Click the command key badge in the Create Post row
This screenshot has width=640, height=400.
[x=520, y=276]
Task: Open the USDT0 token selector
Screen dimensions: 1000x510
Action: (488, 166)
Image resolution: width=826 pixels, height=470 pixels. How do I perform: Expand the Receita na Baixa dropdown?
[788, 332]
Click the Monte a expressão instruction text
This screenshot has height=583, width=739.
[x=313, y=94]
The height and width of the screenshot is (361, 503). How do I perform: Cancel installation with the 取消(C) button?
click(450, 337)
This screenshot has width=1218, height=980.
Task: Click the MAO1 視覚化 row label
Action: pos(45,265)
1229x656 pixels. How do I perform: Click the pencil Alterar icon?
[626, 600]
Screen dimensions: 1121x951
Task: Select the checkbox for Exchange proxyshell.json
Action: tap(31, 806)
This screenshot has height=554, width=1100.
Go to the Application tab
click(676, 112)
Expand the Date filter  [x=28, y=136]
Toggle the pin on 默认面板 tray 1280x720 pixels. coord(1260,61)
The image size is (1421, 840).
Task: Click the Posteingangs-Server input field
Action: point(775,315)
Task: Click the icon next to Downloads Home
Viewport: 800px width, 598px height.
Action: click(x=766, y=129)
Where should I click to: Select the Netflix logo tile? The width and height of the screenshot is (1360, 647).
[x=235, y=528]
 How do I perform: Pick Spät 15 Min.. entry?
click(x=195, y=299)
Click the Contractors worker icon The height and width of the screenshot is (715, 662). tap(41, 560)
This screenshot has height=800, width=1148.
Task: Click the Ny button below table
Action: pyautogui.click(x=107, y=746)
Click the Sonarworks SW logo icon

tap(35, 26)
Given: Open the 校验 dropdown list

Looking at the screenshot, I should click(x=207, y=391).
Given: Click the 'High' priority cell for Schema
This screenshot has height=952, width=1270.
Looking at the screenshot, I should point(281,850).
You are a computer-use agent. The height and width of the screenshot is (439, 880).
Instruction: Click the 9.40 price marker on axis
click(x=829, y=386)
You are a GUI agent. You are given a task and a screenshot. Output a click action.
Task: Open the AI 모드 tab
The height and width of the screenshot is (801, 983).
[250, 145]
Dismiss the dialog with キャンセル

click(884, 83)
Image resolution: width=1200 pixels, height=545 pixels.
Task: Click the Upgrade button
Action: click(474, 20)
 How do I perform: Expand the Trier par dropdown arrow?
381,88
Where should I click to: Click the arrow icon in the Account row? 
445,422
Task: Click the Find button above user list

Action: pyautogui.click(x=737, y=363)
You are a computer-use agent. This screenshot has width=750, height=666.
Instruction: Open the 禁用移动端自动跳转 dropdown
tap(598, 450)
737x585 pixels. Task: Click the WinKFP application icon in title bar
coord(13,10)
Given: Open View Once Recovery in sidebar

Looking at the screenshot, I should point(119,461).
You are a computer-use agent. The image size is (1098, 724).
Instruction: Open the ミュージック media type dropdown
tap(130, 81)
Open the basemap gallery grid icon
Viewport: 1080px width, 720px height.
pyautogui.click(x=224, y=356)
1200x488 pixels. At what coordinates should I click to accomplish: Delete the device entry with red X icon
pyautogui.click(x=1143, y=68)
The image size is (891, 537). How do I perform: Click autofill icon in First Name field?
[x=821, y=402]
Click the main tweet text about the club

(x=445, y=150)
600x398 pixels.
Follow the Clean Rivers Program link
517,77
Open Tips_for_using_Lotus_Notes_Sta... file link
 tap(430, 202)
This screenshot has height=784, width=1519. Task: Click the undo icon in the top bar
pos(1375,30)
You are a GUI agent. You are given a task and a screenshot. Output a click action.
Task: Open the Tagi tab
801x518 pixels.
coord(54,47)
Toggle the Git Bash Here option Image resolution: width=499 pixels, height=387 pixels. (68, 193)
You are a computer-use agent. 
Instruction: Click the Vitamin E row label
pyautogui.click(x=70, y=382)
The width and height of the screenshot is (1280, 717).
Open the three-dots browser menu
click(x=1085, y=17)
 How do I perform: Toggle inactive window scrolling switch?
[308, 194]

+++++

Aim of the exercise
Starting with the line that contains "The width and height of the screenshot is (1280, 717).", output every line through the end of the listing above, unchanged.

Output of the task
The width and height of the screenshot is (1280, 717).
Open the three-dots browser menu
click(x=1085, y=17)
 How do I perform: Toggle inactive window scrolling switch?
[308, 194]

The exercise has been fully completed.